Monday, May 27

US Spaceship ‘Odysseus’ Tipped After Touching Down The Moon Surface

Edited by Uzma Parveen

As the US-made spacecraft, Odysseus touched down on the moon on Thursday at 6.23 pm ET, in the South-polar region near the crater Malapret A, it caught a foot on the surface and tipped, causing it to tilt over informed Steve Altemus CEO, Intuitive Machines.

The Intuitive Machines 1 (IM-1, TO2-IM) mission objective is to place a NOVA-C lander, called Odysseus, at crater Malapert A near the south pole of the Moon. Odysseus, operated and designed, by NASA and Intuitive Machines, the Texas-based company, landed on the Moon for the first after more than 50 years. Altemus informed that Odysseus landed ‘near or at the intended landing site’ but caught a foot which caused it to tilt over.

According to the information provided by Intuitive Machine, the signal sent back from the spacecraft confirmed its successful landing.

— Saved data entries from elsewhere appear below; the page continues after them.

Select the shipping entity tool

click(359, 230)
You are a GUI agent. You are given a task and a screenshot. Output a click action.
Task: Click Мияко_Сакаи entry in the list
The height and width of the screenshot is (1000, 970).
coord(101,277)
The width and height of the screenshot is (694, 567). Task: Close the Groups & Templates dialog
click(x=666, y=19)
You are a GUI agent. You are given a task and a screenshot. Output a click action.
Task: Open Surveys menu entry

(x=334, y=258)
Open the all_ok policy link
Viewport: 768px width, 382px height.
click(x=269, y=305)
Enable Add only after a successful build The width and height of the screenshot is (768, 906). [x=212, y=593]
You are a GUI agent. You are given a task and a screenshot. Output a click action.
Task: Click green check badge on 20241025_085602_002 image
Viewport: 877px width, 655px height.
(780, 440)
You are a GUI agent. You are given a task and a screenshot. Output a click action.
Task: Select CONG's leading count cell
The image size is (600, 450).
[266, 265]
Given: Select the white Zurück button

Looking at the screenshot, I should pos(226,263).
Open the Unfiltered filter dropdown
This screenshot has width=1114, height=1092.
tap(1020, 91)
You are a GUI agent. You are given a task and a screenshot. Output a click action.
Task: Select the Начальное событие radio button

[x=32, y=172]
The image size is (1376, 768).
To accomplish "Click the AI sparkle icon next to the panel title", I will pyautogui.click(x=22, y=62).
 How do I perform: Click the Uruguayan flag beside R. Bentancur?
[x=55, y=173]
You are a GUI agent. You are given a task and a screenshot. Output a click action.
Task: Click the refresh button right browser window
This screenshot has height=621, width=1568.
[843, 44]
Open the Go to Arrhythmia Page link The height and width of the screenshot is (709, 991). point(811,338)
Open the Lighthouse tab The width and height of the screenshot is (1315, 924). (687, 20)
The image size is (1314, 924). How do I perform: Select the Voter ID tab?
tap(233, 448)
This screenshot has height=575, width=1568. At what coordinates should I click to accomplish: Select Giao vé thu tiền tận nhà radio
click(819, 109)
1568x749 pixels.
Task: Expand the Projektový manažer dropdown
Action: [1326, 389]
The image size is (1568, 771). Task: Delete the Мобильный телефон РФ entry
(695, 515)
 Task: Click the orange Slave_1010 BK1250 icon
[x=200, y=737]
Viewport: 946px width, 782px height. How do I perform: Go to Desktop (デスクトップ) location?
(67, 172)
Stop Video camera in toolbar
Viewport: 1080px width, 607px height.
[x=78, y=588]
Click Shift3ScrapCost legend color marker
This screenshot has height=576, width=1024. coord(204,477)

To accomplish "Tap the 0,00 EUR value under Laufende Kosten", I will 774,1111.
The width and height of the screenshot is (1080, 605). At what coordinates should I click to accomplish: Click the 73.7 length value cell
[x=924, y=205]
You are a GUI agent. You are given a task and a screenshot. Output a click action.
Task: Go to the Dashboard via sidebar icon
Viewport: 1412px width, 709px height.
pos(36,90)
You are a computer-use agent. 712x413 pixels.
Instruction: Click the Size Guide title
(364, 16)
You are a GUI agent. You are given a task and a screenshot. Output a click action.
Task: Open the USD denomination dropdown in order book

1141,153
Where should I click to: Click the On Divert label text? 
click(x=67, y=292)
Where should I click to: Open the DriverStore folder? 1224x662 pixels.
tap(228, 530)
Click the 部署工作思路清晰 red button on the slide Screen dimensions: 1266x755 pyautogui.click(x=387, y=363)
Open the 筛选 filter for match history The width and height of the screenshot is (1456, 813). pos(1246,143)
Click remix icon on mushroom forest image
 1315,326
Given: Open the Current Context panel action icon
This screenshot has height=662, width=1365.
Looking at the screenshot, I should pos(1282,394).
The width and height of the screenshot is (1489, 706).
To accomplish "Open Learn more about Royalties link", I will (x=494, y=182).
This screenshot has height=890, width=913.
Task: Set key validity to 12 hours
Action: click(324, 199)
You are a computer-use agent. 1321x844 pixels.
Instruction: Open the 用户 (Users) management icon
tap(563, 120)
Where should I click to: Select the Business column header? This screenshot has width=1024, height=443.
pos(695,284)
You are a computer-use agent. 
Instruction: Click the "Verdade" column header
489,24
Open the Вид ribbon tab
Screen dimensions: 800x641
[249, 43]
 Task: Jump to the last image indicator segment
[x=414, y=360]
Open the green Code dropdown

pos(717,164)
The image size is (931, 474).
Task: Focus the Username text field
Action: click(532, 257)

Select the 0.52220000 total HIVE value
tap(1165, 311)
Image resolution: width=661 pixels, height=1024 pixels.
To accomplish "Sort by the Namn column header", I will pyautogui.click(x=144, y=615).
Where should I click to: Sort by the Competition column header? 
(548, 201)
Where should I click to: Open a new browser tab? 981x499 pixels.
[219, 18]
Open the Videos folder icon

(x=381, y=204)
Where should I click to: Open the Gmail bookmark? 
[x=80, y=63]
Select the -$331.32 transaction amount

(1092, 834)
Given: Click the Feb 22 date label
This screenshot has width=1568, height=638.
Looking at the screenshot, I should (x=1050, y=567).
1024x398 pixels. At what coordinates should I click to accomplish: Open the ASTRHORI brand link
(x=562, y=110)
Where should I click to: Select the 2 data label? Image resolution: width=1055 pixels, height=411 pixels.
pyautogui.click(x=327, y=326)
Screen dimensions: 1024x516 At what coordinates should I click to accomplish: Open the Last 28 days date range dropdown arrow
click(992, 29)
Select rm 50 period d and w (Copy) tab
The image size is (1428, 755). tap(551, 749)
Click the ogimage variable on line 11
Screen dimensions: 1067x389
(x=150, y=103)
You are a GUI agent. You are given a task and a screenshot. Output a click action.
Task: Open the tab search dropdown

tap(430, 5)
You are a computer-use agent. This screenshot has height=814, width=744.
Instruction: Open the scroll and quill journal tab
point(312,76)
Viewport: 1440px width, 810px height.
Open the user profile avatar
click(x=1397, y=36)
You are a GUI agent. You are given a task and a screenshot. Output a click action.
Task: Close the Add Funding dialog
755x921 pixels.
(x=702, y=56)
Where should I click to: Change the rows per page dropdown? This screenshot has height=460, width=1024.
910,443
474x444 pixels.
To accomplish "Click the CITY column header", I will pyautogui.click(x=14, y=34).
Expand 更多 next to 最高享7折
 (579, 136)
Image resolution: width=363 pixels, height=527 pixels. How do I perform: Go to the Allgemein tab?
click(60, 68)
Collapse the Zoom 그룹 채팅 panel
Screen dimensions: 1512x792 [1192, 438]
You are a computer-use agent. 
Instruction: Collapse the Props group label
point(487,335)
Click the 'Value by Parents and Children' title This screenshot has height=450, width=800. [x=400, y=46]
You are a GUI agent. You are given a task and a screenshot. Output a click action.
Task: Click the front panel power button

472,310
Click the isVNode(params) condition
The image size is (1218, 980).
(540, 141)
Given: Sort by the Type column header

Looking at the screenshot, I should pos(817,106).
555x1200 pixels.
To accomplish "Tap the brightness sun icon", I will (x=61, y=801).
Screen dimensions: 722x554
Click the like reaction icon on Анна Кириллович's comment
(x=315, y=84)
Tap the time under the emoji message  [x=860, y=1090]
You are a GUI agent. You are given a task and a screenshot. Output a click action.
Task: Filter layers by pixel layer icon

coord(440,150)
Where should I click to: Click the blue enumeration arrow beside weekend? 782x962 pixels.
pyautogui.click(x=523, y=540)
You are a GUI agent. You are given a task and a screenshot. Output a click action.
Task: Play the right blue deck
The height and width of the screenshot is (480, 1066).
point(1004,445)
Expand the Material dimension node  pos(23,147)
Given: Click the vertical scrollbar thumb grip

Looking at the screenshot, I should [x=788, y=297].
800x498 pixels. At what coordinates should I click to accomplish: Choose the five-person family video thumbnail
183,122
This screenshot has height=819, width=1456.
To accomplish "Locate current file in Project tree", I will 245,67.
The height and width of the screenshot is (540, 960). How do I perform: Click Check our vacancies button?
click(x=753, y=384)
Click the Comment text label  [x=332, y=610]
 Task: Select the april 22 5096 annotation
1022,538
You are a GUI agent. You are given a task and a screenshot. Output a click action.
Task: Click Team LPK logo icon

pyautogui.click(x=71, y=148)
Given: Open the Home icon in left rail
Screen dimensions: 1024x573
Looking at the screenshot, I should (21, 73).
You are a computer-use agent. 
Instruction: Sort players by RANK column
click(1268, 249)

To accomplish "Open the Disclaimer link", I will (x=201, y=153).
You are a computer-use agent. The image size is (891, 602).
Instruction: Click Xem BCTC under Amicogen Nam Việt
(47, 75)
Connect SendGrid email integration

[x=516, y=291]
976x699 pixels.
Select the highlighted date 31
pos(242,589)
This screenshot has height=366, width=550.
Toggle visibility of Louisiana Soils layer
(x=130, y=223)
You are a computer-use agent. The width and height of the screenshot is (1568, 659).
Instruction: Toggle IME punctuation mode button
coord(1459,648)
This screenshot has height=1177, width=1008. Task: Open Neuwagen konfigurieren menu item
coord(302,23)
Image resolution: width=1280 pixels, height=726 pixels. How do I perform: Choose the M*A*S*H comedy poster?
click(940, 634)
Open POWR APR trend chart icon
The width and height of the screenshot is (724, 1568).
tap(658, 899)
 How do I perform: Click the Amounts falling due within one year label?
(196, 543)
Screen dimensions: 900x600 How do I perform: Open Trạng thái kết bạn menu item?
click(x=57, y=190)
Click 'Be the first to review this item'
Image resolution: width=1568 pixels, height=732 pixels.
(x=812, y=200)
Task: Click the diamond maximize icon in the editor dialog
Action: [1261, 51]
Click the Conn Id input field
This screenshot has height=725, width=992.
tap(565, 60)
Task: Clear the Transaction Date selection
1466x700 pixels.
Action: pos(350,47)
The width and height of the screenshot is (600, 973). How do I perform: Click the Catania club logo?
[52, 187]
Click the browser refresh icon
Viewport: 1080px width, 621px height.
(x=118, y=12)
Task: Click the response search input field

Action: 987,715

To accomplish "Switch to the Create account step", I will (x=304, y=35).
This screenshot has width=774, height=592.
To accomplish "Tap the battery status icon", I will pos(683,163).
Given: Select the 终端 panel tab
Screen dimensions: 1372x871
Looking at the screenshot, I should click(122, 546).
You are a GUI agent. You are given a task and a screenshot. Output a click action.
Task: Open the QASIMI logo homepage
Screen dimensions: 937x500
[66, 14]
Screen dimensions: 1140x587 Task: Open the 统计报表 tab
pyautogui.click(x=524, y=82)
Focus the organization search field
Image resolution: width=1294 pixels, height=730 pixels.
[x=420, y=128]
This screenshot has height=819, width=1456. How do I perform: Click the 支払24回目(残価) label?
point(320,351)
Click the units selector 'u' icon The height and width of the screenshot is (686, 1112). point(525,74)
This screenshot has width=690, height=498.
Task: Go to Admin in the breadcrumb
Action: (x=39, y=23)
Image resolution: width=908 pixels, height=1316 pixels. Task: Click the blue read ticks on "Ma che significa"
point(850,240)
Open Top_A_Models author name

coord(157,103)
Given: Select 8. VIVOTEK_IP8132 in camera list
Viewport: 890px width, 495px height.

The landing site is expected to contain frozen water that might sustain a future permanent lunar outpost. The site’s numerous craters make it extremely difficult to navigate.

NASA provided $118 million in funding to Intuitive Machines for the mission, under its Commercial Lunar Payload Services (CLPS) program. The CLPS program awards contracts to private partners. The Mission is also a part of the Artemis program aimed at sending humans back to the moon.

The hexagonal-shaped lander is 14ft (14.3 metres) tall and has six legs which used NASA’s experimental laser navigation system to guide its descent, as the laser instrument from Intuitive Machines failed to work. The lander is designed to operate for 7 days on solar energy before the sun sets over the polar landing site.

Another component, called EagleCam, was a cube containing cameras manufactured by Embry-Riddle Aeronautical University. It was supposed to detach 30 seconds before the landing to capture images of Odysseus touching down, but due to a malfunction with the navigation system, it was switched off during the descent. However, EagleCam will be released in a few days to take a photo of the lander from about 26 ft away, informed Troy Henderson from Embry-Riddle.

Odysseus’s position on the moon is still unclear making the final picture of the lander on the surface difficult.

The NASA payload onboard will focus on collecting data on space weather interactions with the moon’s surface, radio astronomy, and other aspects of the lunar environment. This information is crucial for future landers and NASA planned return of astronauts to the moon in the coming year.